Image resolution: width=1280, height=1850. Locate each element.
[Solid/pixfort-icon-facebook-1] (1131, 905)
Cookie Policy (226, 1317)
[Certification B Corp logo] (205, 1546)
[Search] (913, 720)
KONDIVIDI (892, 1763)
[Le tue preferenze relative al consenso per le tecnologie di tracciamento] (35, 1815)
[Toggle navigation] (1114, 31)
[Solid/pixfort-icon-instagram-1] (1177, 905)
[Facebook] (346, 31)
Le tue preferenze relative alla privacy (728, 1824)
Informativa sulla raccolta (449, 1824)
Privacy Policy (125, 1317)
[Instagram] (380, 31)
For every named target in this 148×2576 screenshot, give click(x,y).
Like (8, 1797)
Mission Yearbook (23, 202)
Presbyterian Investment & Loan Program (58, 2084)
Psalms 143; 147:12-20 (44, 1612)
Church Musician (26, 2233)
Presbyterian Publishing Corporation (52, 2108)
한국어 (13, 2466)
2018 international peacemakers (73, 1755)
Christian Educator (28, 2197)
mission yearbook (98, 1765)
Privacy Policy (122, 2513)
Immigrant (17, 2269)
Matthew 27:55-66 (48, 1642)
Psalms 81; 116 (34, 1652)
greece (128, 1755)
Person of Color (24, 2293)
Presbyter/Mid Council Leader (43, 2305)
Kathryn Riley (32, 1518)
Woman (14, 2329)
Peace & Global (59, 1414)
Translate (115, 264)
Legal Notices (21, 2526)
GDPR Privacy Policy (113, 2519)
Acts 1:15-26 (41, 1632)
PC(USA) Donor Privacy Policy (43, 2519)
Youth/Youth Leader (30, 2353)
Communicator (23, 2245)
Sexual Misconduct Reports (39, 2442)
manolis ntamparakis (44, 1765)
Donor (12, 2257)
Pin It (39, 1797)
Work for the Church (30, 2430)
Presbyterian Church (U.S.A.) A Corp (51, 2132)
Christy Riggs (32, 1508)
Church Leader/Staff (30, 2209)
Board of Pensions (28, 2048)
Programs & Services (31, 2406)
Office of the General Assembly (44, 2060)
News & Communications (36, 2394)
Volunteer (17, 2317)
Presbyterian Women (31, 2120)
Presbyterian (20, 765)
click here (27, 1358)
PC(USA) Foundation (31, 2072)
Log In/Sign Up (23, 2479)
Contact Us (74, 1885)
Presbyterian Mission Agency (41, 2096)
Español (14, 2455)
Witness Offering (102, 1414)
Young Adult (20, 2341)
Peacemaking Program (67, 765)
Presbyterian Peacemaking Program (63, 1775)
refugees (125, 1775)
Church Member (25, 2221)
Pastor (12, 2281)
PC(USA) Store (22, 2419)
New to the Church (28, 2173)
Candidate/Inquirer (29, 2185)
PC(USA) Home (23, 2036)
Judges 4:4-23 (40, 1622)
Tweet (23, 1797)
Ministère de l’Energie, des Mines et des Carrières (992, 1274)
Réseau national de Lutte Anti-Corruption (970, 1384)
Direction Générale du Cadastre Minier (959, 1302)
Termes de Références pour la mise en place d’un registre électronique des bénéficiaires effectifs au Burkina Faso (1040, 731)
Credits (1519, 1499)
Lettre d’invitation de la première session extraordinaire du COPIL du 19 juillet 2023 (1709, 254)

#### PROBLEM STATEMENT:
Produce a verbatim copy of all the material.

#### COMPLETED TASK:
Image resolution: width=1280, height=1850. Locate each element.
[Solid/pixfort-icon-facebook-1] (1131, 905)
Cookie Policy (226, 1317)
[Certification B Corp logo] (205, 1546)
[Search] (913, 720)
KONDIVIDI (892, 1763)
[Le tue preferenze relative al consenso per le tecnologie di tracciamento] (35, 1815)
[Toggle navigation] (1114, 31)
[Solid/pixfort-icon-instagram-1] (1177, 905)
[Facebook] (346, 31)
Le tue preferenze relative alla privacy (728, 1824)
Informativa sulla raccolta (449, 1824)
Privacy Policy (125, 1317)
[Instagram] (380, 31)
For every named target in this 148×2576 screenshot, give click(x,y).
Like (8, 1797)
Mission Yearbook (23, 202)
Presbyterian Investment & Loan Program (58, 2084)
Psalms 143; 147:12-20 (44, 1612)
Church Musician (26, 2233)
Presbyterian Publishing Corporation (52, 2108)
한국어 (13, 2466)
2018 international peacemakers (73, 1755)
Christian Educator (28, 2197)
mission yearbook (98, 1765)
Privacy Policy (122, 2513)
Immigrant (17, 2269)
Matthew 27:55-66 (48, 1642)
Psalms 81; 116 (34, 1652)
greece (128, 1755)
Person of Color (24, 2293)
Presbyter/Mid Council Leader (43, 2305)
Kathryn Riley (32, 1518)
Woman (14, 2329)
Peace & Global (59, 1414)
Translate (115, 264)
Legal Notices (21, 2526)
GDPR Privacy Policy (113, 2519)
Acts 1:15-26 (41, 1632)
PC(USA) Donor Privacy Policy (43, 2519)
Youth/Youth Leader (30, 2353)
Communicator (23, 2245)
Sexual Misconduct Reports (39, 2442)
manolis ntamparakis (44, 1765)
Donor (12, 2257)
Pin It (39, 1797)
Work for the Church (30, 2430)
Presbyterian Church (U.S.A.) A Corp (51, 2132)
Christy Riggs (32, 1508)
Church Leader/Staff (30, 2209)
Board of Pensions (28, 2048)
Programs & Services (31, 2406)
Office of the General Assembly (44, 2060)
News & Communications (36, 2394)
Volunteer (17, 2317)
Presbyterian Women (31, 2120)
Presbyterian (20, 765)
click here (27, 1358)
PC(USA) Foundation (31, 2072)
Log In/Sign Up (23, 2479)
Contact Us (74, 1885)
Presbyterian Mission Agency (41, 2096)
Español (14, 2455)
Witness Offering (102, 1414)
Young Adult (20, 2341)
Peacemaking Program (67, 765)
Presbyterian Peacemaking Program (63, 1775)
refugees (125, 1775)
Church Member (25, 2221)
Pastor (12, 2281)
PC(USA) Store (22, 2419)
New to the Church (28, 2173)
Candidate/Inquirer (29, 2185)
PC(USA) Home (23, 2036)
Judges 4:4-23 (40, 1622)
Tweet (23, 1797)
Ministère de l’Energie, des Mines et des Carrières (992, 1274)
Réseau national de Lutte Anti-Corruption (970, 1384)
Direction Générale du Cadastre Minier (959, 1302)
Termes de Références pour la mise en place d’un registre électronique des bénéficiaires effectifs au Burkina Faso (1040, 731)
Credits (1519, 1499)
Lettre d’invitation de la première session extraordinaire du COPIL du 19 juillet 2023 (1709, 254)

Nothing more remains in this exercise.